• _The records_
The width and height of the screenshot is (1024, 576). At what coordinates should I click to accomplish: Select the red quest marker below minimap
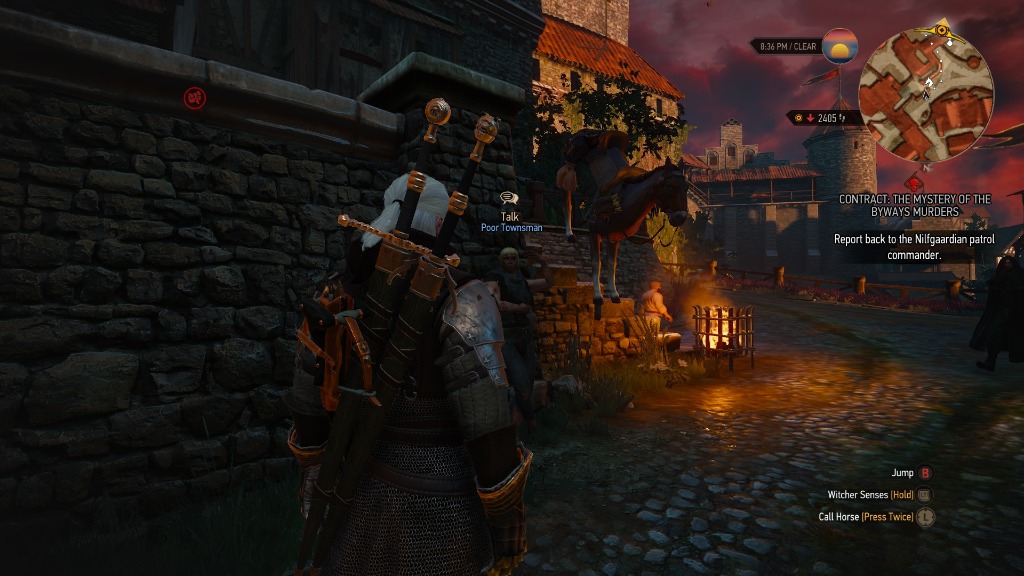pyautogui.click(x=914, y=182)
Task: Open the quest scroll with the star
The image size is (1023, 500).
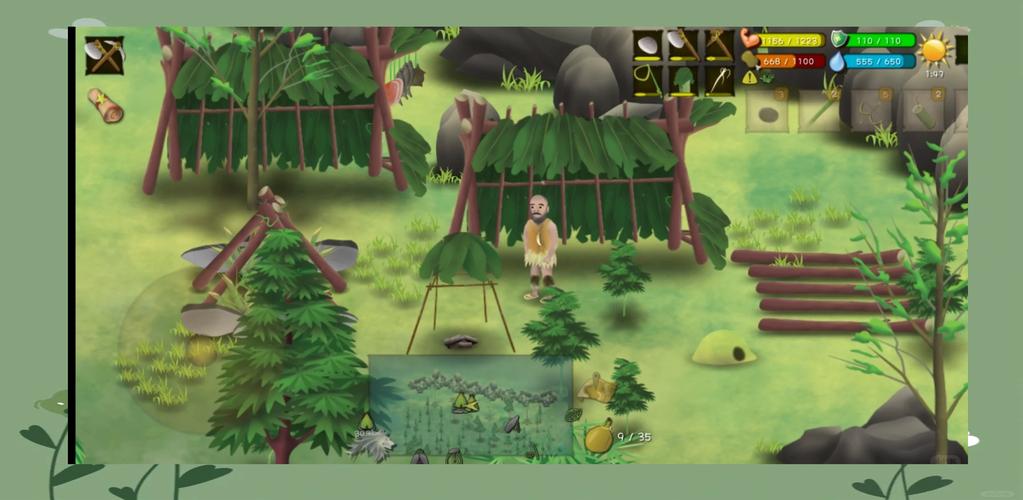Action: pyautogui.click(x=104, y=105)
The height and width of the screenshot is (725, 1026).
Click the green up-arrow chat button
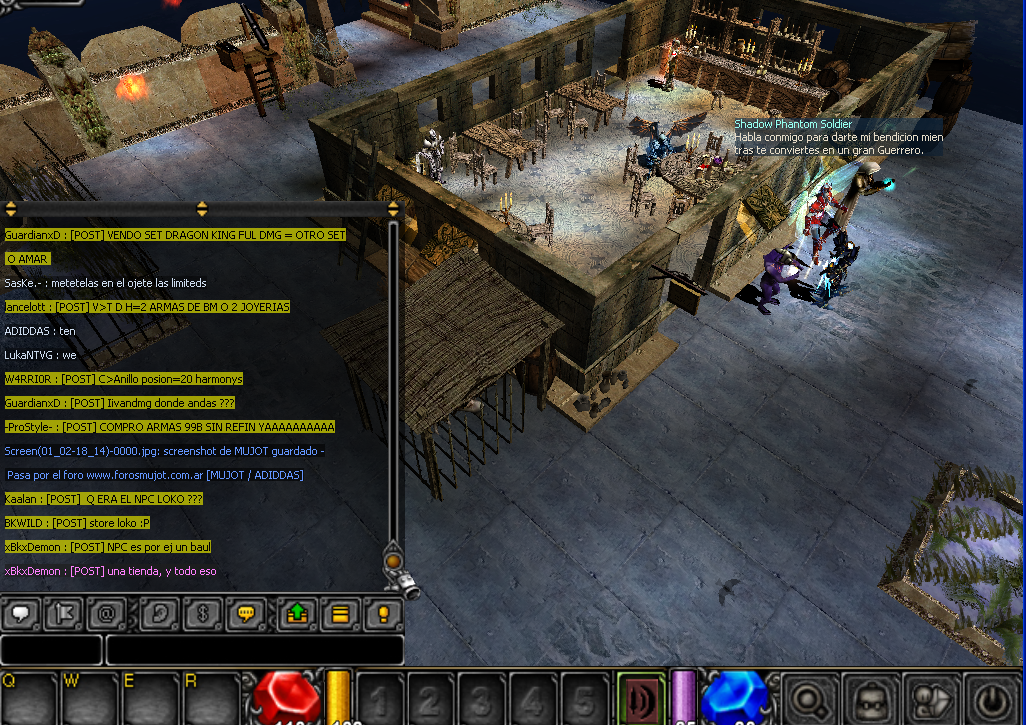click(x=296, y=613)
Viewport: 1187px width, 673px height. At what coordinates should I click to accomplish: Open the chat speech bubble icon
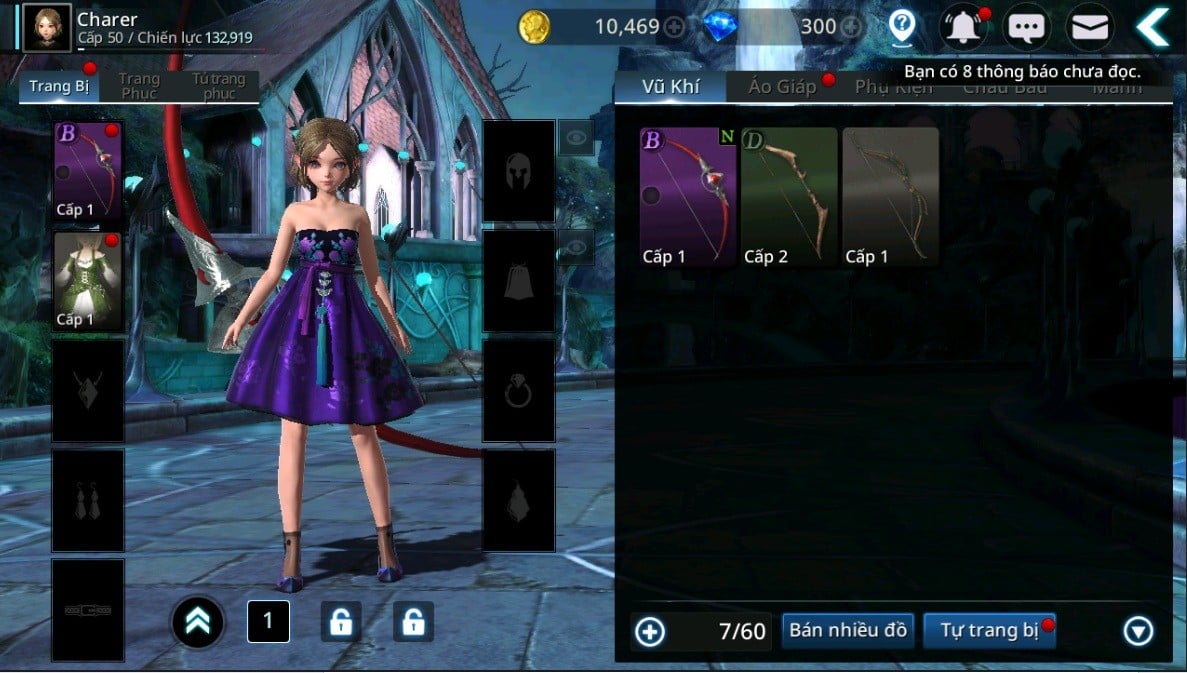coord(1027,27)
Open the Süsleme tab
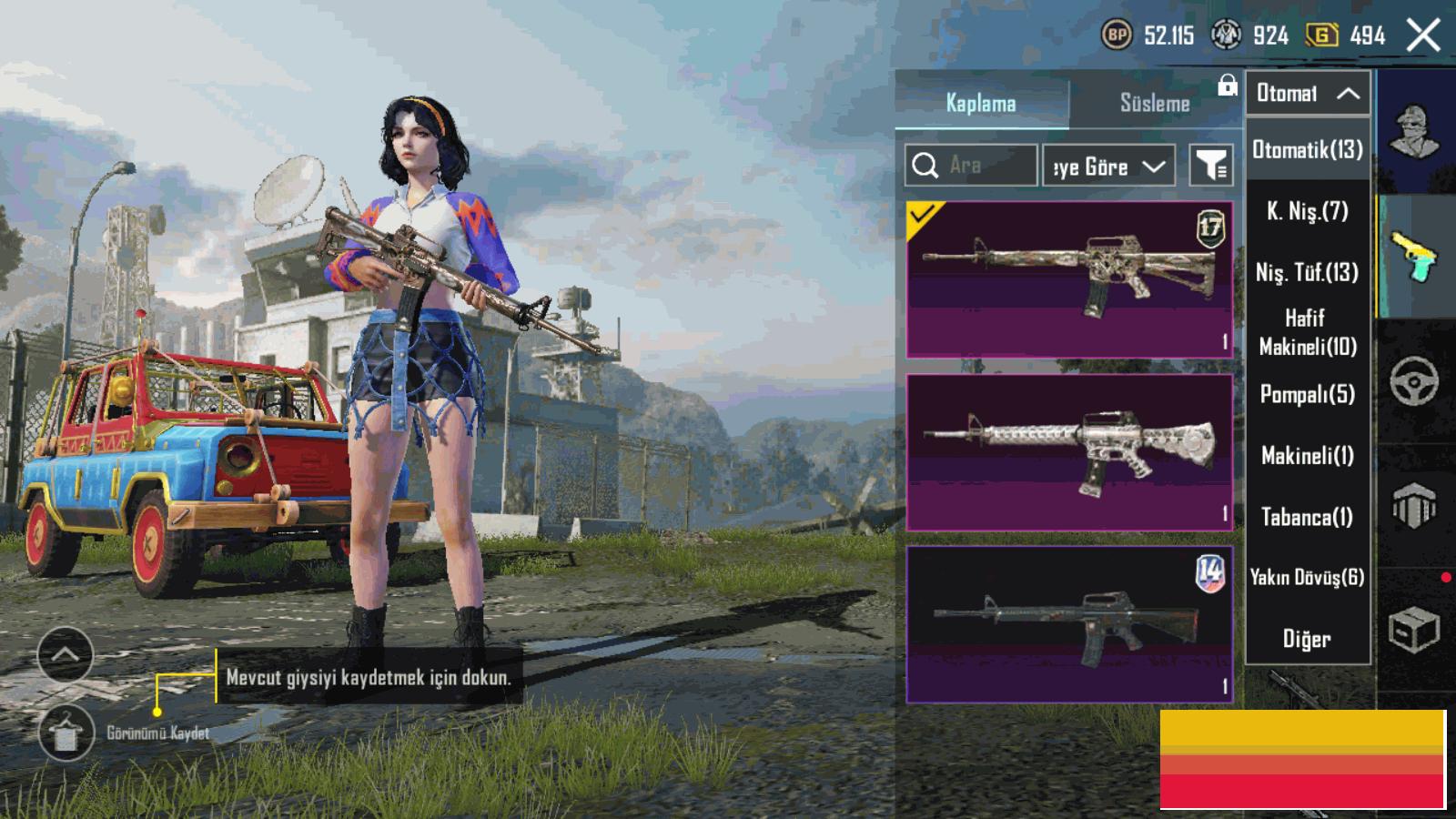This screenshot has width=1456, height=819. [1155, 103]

• _What you are asked to do_
Write out all of the records again, but swap "chat" for "message" wherever it appears and change nothing else. Leave the pictures out.

• _Solved exercise_
The width and height of the screenshot is (1024, 576). At what coordinates should I click to accomplish: Select the red quest marker below minimap
pyautogui.click(x=914, y=182)
Task: Open the quest scroll with the star
The image size is (1023, 500).
Action: pyautogui.click(x=104, y=105)
The height and width of the screenshot is (725, 1026).
Click the green up-arrow message button
click(x=296, y=613)
Viewport: 1187px width, 673px height. At what coordinates should I click to accomplish: Open the message speech bubble icon
coord(1027,27)
Open the Süsleme tab
This screenshot has width=1456, height=819. [1155, 103]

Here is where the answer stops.